**Problem details:** Go through the data below line by line and report how many lines contain "agent", giving only that figure.

**Records from a data collection:**
※

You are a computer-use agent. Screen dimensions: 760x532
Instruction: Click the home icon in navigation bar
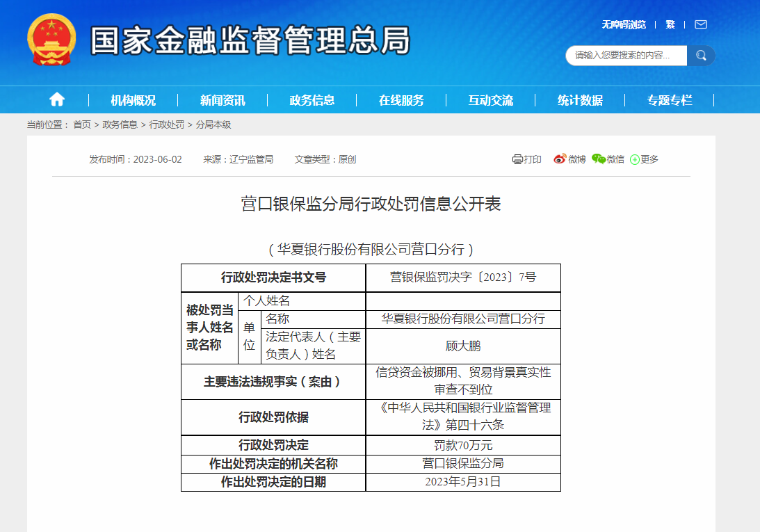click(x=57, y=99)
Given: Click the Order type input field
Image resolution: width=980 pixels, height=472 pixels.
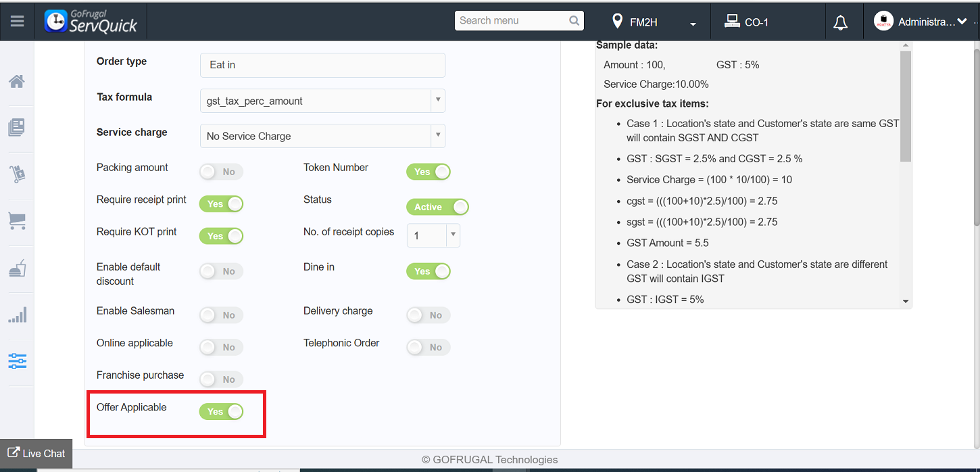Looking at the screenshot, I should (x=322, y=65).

※

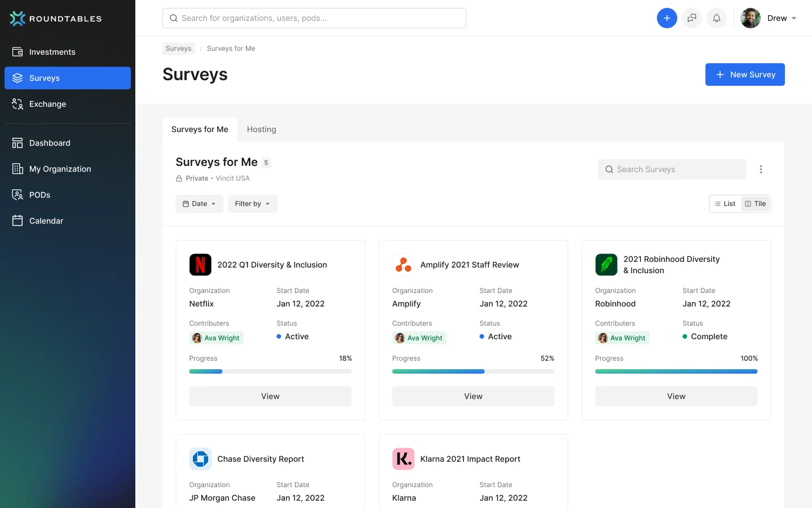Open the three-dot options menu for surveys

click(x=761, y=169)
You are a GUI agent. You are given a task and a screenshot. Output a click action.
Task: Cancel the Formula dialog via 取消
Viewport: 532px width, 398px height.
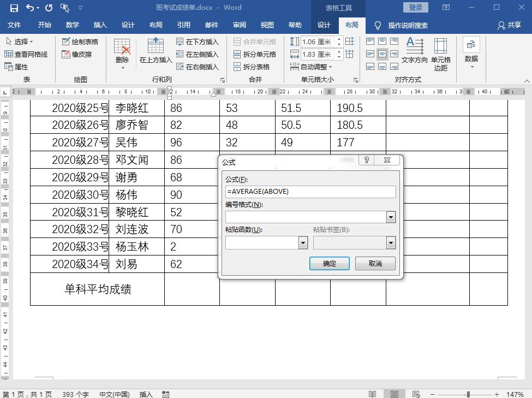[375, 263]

※

**Exercise answer:** 2